— Problem to solve —
Quote every line from the top of the listing down to and including the line that contains "Click the Due".

— Records —

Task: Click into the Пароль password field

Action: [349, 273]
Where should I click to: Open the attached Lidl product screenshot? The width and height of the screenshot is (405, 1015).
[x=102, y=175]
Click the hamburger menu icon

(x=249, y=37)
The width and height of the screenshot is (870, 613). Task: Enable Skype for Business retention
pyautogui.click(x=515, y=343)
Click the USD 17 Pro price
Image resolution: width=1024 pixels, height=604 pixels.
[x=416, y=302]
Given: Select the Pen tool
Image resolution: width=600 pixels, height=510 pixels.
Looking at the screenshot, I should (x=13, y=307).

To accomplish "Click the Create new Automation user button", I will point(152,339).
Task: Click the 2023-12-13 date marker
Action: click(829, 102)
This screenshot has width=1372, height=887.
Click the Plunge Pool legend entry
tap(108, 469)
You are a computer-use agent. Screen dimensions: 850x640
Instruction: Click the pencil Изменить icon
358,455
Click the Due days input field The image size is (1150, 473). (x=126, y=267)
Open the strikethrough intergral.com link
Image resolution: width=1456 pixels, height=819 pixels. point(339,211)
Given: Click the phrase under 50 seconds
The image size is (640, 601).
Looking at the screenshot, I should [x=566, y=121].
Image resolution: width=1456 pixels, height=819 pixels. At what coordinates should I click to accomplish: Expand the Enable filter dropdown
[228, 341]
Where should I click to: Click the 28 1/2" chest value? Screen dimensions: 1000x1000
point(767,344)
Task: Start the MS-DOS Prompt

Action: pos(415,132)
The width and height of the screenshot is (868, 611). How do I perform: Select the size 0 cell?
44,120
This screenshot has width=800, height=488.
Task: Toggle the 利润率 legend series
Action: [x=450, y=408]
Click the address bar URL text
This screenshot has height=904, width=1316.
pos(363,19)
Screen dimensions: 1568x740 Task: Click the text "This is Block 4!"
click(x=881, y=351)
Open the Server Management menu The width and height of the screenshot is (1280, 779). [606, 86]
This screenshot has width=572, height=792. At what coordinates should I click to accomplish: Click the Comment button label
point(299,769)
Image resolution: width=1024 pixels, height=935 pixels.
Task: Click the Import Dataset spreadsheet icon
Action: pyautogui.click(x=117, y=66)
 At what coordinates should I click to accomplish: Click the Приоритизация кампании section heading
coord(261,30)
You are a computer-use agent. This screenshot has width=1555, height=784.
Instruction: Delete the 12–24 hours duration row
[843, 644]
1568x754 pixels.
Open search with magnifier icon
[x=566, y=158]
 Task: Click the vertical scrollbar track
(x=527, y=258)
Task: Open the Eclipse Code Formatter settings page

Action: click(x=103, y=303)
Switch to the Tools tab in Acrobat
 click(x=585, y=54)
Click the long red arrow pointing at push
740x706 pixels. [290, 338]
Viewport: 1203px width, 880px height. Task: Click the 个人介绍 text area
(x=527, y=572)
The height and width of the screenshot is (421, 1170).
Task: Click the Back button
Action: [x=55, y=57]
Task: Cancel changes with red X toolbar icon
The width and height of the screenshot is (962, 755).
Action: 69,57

— Answer to this task —
Task: Click into the Пароль password field

Action: [349, 273]
Where should I click to: Open the attached Lidl product screenshot? The width and height of the screenshot is (405, 1015).
[x=102, y=175]
Click the hamburger menu icon

(x=249, y=37)
The width and height of the screenshot is (870, 613). Task: Enable Skype for Business retention
pyautogui.click(x=515, y=343)
Click the USD 17 Pro price
Image resolution: width=1024 pixels, height=604 pixels.
[x=416, y=302]
Given: Select the Pen tool
Image resolution: width=600 pixels, height=510 pixels.
Looking at the screenshot, I should (x=13, y=307).

To accomplish "Click the Create new Automation user button", I will point(152,339).
Task: Click the 2023-12-13 date marker
Action: click(829, 102)
This screenshot has width=1372, height=887.
Click the Plunge Pool legend entry
tap(108, 469)
You are a computer-use agent. Screen dimensions: 850x640
Instruction: Click the pencil Изменить icon
358,455
Click the Due days input field The image size is (1150, 473). (x=126, y=267)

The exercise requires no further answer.